アオサンゴ大群生確認

棒状の形状を持つアオサンゴ(提供写真)

アオサンゴの群生(提供写真)

「喜界島の豊かな海象徴」
サンゴ礁科学研

 喜界島サンゴ礁科学研究所(渡邊剛理事長)は3日、喜界町で6217平方㍍にわたるアオサンゴの群生が確認されたと発表した。これまで琉球列島で確認されてきた群生のなかでも最北端に位置し、希少な存在であるという。

 アオサンゴはインド太平洋のサンゴ礁海域に生息し、IUCN(国際自然保護連合)のレッドデータリスト絶滅危惧Ⅱ類に掲載されて
いる。骨格が青いことからアオサンゴと呼ばれる。

 2019年9月、同町小野津沖でヨネモリダイビングサービスのガイド依田純一氏とWWFジャパン職員の鈴木倫太郎氏が潜水したところ、大規模なアオサンゴの群生の存在を発見した。

 同年10月、同研究所とWWFジャパンが共同で生息範囲の調査を行った。結果、小野津港より北東の水深 6〜20㍍の場所にアオサンゴの群生が発達していることが分かった。
群生は長さ230㍍、幅40㍍の範囲に、面積6217平方㍍にわたっている。海底をおおう生きたサンゴの割合である被度は20~90%だという。
アオサンゴの群生としては石垣島白保の大群生などが有名だが、沖縄より北に位置する喜界島でまとまった群生が一面に生息しているのは大きな発見だという。「喜界島の豊かな海を象徴する存在になっていくのではないか」と同研究所の駒越太郎研究員。

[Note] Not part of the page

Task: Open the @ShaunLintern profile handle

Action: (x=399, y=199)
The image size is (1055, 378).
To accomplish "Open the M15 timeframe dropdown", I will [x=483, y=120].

 今回発見された群生は、沖縄のアオサンゴが板状の形をしているのに対し、棒状の計上を持っている特長がある。駒越研究員によると、このような形状の違いは遺伝子グループの違いに起因する可能性があるという。今後遺伝子なども含め詳しい学術的な調査を行っていく予定。

 今後は地域で見守りを行っていく方針。群生のある海域は潮流が速く危険であるため、▽陸から直接行かない▽船で行く▽観光客の事故防止のため、不用意な情報提供は避ける―などの指針が定められている。